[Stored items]
※ ※ ※
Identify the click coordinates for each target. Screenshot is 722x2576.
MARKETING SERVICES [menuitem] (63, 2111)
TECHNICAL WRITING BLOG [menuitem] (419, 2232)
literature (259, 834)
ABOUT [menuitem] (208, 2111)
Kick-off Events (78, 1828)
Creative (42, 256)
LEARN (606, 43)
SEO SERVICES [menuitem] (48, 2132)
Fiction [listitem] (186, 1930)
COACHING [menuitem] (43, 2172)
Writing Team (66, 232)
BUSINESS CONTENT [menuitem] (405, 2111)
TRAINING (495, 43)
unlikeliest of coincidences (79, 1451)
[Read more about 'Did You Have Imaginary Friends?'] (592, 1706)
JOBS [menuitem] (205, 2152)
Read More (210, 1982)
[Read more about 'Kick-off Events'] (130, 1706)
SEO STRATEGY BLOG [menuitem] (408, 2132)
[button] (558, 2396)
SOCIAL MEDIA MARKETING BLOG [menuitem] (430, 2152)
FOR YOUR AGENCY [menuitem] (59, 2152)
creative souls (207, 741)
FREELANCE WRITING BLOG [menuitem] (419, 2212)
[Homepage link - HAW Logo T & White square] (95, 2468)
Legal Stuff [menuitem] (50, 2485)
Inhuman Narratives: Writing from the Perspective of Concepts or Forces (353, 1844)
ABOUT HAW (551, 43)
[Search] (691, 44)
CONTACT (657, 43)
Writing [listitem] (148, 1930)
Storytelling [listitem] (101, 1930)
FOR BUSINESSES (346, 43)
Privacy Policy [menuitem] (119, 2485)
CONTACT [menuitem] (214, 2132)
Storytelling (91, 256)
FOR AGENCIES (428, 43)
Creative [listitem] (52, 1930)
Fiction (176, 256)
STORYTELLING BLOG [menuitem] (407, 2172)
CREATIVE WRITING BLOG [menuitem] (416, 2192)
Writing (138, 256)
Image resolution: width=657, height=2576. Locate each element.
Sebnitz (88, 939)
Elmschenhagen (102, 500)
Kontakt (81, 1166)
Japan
※ ※ ※
## PROBLEM DETAILS
The entries are to be retyped in full, with no alteration.

## RESULT OF THE TASK
Identify the click coordinates for each target. Screenshot is 722x2576.
MARKETING SERVICES [menuitem] (63, 2111)
TECHNICAL WRITING BLOG [menuitem] (419, 2232)
literature (259, 834)
ABOUT [menuitem] (208, 2111)
Kick-off Events (78, 1828)
Creative (42, 256)
LEARN (606, 43)
SEO SERVICES [menuitem] (48, 2132)
Fiction [listitem] (186, 1930)
COACHING [menuitem] (43, 2172)
Writing Team (66, 232)
BUSINESS CONTENT [menuitem] (405, 2111)
TRAINING (495, 43)
unlikeliest of coincidences (79, 1451)
[Read more about 'Did You Have Imaginary Friends?'] (592, 1706)
JOBS [menuitem] (205, 2152)
Read More (210, 1982)
[Read more about 'Kick-off Events'] (130, 1706)
SEO STRATEGY BLOG [menuitem] (408, 2132)
[button] (558, 2396)
SOCIAL MEDIA MARKETING BLOG [menuitem] (430, 2152)
FOR YOUR AGENCY [menuitem] (59, 2152)
creative souls (207, 741)
FREELANCE WRITING BLOG [menuitem] (419, 2212)
[Homepage link - HAW Logo T & White square] (95, 2468)
Legal Stuff [menuitem] (50, 2485)
Inhuman Narratives: Writing from the Perspective of Concepts or Forces (353, 1844)
ABOUT HAW (551, 43)
[Search] (691, 44)
CONTACT (657, 43)
Writing [listitem] (148, 1930)
Storytelling [listitem] (101, 1930)
FOR BUSINESSES (346, 43)
Privacy Policy [menuitem] (119, 2485)
CONTACT [menuitem] (214, 2132)
Storytelling (91, 256)
FOR AGENCIES (428, 43)
Creative [listitem] (52, 1930)
Fiction (176, 256)
STORYTELLING BLOG [menuitem] (407, 2172)
CREATIVE WRITING BLOG [menuitem] (416, 2192)
Writing (138, 256)
Image resolution: width=657, height=2576. Locate each element.
Sebnitz (88, 939)
Elmschenhagen (102, 500)
Kontakt (81, 1166)
Japan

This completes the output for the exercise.